STATED GOAL |
Arrange the lines of the items as a Markdown table with the columns Row and Line. Begin at the line that has "This screenshot has width=835, height=672.", stop after the line that has "pos(66,1426)", and leave out any blank lines.
------ RECORD LIST
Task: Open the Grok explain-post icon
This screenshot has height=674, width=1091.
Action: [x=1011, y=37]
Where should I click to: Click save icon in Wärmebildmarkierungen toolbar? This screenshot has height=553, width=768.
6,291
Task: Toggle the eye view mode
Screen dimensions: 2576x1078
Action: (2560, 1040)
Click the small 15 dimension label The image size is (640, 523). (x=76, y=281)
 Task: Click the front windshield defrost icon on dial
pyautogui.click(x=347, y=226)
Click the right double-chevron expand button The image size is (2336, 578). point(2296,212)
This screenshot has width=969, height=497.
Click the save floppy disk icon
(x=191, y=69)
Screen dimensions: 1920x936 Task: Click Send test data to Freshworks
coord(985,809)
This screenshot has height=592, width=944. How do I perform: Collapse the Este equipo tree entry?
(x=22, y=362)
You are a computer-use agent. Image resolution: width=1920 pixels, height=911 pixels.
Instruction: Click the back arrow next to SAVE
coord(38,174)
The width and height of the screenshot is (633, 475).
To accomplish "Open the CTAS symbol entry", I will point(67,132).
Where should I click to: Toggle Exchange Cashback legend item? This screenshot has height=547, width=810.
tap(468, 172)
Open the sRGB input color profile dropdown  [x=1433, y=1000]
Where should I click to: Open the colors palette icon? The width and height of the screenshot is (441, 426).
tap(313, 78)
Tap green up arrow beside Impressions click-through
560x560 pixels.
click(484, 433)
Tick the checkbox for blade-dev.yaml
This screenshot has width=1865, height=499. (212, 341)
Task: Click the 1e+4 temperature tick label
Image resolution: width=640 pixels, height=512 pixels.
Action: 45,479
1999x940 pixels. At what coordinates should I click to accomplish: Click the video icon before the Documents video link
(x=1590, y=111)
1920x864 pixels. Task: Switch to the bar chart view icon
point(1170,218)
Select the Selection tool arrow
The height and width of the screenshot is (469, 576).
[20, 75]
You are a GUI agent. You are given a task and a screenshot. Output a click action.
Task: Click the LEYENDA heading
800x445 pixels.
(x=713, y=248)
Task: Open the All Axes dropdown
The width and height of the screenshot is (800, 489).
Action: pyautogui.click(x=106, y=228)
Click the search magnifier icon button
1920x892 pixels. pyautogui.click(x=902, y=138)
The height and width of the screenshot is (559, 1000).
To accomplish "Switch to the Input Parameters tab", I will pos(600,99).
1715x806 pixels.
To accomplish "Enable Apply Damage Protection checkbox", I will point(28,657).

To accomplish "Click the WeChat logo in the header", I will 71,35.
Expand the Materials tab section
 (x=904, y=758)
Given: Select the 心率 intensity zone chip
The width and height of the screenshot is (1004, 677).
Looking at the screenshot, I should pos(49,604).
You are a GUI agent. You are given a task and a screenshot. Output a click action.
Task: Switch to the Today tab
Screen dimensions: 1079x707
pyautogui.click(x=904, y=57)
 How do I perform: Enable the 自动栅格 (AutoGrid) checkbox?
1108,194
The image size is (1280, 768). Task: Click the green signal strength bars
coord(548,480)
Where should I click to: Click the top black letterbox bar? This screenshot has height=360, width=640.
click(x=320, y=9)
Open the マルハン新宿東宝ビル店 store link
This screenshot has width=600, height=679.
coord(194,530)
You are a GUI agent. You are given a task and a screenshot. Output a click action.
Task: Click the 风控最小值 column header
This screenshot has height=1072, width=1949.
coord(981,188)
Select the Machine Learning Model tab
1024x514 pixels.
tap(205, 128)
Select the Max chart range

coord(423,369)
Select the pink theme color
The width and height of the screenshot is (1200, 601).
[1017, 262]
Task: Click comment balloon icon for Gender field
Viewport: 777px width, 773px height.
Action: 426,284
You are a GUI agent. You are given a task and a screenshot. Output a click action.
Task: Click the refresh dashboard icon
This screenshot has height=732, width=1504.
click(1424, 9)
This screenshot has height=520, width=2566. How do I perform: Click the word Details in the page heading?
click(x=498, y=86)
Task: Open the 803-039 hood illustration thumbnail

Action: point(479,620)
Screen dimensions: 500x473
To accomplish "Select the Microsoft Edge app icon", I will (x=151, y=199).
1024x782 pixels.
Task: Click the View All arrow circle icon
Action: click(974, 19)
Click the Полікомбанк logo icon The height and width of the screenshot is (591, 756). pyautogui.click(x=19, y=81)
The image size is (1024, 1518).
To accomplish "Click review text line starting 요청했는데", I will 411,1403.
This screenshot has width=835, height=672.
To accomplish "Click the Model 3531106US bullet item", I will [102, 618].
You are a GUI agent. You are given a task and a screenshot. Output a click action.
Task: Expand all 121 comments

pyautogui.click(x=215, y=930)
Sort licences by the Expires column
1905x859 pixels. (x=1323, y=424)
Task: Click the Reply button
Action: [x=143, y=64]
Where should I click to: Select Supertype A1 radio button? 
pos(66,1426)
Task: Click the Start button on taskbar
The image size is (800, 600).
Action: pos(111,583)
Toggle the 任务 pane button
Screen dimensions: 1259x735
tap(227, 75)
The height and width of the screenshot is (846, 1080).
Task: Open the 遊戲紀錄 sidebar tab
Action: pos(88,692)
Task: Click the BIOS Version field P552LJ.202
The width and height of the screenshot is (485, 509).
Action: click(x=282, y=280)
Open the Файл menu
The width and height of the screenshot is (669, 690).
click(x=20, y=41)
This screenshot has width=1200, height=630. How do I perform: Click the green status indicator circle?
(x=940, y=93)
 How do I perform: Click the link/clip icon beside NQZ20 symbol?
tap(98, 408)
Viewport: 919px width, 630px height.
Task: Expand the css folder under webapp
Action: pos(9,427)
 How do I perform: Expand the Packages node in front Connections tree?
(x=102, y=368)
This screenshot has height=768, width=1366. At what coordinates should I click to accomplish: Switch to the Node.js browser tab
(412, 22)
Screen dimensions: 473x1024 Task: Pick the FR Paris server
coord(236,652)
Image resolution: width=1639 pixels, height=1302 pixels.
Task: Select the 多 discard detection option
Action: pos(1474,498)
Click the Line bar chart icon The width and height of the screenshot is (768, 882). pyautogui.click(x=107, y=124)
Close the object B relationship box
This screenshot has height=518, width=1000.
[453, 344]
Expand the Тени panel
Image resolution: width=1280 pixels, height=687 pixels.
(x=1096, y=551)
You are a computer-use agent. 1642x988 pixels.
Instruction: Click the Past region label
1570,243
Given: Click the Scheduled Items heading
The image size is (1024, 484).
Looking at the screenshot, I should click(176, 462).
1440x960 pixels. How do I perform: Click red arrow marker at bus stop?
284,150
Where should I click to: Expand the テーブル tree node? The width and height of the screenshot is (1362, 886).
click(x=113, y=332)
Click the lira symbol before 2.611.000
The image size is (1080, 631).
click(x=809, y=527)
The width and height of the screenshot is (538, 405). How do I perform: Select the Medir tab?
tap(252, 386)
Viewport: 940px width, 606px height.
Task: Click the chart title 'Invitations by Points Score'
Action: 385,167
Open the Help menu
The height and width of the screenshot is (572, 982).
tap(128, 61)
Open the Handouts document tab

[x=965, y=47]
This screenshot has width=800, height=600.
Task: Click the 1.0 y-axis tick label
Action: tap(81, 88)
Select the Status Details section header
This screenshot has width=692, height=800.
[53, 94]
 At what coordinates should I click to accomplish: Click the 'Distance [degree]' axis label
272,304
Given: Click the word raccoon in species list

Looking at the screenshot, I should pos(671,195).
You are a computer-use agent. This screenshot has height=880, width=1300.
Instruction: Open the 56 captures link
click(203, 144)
------------
THE SOLUTION |
| Row | Line |
|---|---|
| 1 | This screenshot has width=835, height=672. |
| 2 | To accomplish "Click the Model 3531106US bullet item", I will [102, 618]. |
| 3 | You are a GUI agent. You are given a task and a screenshot. Output a click action. |
| 4 | Task: Expand all 121 comments |
| 5 | pyautogui.click(x=215, y=930) |
| 6 | Sort licences by the Expires column |
| 7 | 1905x859 pixels. (x=1323, y=424) |
| 8 | Task: Click the Reply button |
| 9 | Action: [x=143, y=64] |
| 10 | Where should I click to: Select Supertype A1 radio button?  |
| 11 | pos(66,1426) |